* Cosa fare
Riporta il tratto del documento di partenza che va da "Quest’anno non c’è" fino a "fino al 2030.", cambiando ogni "GPU" in "schede grafiche".

La Corea del Sud ha lanciato formalmente il suo programma nazionale Modu-ui AI — "AI per tutti" — in un briefing a Seul il 4 settembre, con il vice primo ministro e ministro della Scienza Bae Kyung-hoon insieme ai principali dirigenti di Kakao, KT e SK Telecom. Un documento di bilancio del ministero ottenuto dall’ufficio del legislatore Lee Jung-heon assegna dei numeri a un impianto narrativo che non regge.
Quest’anno non c’è denaro
L’anno di lancio è finanziato con 512 GPU fornite in natura e senza alcun budget in contanti. Un funzionario del ministero è citato testualmente: quest’anno non è stato allocato alcun budget, quindi le GPU vengono fornite in natura. Il denaro inizia nel 2027, a ₩250bn l’anno, e il documento mostra che il livello resta invariato fino al 2030.

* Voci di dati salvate
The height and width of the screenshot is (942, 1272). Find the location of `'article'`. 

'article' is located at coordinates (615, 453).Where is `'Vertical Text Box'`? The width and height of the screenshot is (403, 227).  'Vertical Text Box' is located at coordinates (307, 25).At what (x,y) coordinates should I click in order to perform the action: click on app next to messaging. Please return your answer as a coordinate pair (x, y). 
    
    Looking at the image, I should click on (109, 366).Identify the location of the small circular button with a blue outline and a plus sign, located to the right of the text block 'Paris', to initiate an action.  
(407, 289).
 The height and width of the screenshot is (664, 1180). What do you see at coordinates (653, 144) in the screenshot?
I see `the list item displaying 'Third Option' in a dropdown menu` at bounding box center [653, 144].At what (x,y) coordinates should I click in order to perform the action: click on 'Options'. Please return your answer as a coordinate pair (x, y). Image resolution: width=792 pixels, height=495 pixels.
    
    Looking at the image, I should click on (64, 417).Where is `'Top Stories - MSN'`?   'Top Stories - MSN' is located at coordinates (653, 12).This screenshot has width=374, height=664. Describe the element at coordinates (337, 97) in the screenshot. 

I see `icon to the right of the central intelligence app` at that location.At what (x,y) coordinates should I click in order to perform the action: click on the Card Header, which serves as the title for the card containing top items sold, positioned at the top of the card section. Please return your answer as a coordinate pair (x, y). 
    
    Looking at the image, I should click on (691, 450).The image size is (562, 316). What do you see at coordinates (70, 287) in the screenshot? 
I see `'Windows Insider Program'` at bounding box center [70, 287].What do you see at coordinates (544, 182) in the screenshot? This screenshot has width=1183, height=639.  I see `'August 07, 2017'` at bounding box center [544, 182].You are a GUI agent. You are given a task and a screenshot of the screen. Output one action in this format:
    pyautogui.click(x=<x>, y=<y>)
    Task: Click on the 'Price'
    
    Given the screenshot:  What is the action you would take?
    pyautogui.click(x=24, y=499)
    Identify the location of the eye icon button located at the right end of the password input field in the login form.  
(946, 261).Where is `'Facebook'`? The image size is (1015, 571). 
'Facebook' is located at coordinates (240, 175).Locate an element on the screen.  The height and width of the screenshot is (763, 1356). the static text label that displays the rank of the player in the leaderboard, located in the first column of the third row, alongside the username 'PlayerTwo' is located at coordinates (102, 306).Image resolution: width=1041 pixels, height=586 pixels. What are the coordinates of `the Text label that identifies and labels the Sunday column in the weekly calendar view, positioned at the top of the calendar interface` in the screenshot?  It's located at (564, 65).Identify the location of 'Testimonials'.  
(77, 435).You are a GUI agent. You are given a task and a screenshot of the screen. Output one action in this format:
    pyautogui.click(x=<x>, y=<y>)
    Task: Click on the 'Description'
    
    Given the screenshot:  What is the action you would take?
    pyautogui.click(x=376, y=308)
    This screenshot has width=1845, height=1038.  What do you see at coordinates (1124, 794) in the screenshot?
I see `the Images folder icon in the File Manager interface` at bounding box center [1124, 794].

* Risultato
Quest’anno non c’è denaro
L’anno di lancio è finanziato con 512 schede grafiche fornite in natura e senza alcun budget in contanti. Un funzionario del ministero è citato testualmente: quest’anno non è stato allocato alcun budget, quindi le schede grafiche vengono fornite in natura. Il denaro inizia nel 2027, a ₩250bn l’anno, e il documento mostra che il livello resta invariato fino al 2030.